The final thing that bothers me is the idea that Trump could perhaps use a protest as pretext to further grab power. That perhaps if it became a riot, then he could crack down. Beyond the fact that this ignores the already militarized response to protests (which I’ve already covered above), it seems to disempower those who would want to protest. That Trump and crew are omnipotent evil villains and everything we do somehow plays into their plans. It’s just a cleverer way of dressing up the normal liberal complaints. When it comes to radical demands, they’ll pretend to agree with the principles but disagree with the means or disagree with on’s tone. In the past, they thought actions of the Civil Rights Movement of the 60s were all counterproductive. Oddly enough, though, none of the right’s moves are ever counterproductive. It’s an inconsistent framework.

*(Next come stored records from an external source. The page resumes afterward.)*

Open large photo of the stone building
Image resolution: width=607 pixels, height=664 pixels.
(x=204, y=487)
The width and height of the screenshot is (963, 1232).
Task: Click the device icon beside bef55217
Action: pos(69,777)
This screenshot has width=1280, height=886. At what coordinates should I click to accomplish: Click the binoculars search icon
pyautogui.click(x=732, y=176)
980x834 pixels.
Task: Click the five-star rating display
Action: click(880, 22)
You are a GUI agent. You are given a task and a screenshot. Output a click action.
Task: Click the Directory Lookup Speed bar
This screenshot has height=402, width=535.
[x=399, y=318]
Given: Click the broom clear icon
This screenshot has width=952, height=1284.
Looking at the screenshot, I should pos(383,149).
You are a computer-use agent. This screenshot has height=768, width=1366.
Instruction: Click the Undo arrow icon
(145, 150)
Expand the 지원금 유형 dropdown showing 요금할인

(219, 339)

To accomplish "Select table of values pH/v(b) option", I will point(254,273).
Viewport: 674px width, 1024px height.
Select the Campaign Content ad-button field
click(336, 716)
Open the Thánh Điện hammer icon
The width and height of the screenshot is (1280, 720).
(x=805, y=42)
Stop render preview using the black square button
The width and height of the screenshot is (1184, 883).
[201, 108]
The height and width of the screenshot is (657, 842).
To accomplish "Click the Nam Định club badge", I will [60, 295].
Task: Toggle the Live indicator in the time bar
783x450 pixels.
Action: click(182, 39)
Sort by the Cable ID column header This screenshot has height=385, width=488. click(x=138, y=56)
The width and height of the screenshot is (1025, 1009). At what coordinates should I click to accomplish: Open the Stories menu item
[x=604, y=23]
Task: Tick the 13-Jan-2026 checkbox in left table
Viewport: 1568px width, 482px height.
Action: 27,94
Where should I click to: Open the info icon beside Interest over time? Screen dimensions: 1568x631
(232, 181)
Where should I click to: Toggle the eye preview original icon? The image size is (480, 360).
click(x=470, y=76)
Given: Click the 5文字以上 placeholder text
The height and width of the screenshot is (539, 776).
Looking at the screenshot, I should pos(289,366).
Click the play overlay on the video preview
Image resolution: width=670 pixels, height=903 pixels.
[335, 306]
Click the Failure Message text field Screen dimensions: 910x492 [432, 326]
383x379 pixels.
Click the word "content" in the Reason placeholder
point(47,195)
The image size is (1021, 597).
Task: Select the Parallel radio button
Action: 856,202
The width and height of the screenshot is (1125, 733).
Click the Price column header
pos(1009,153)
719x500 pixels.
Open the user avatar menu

I do understand that some actions are counterproductive. I recognize this in foreign policy where intervention can cause more problems. One of my favorite parts of Avatar: The Last Airbender is when King Bumi is attacked by the Fire Nation and decides to do nothing (and then waits for a better moment). Doing nothing is sometimes awesome. But not now. We need swarms of people trying different tactics.

Hm, so I think I have adequately figured out why I find those types of articles troubling. Time for sleep.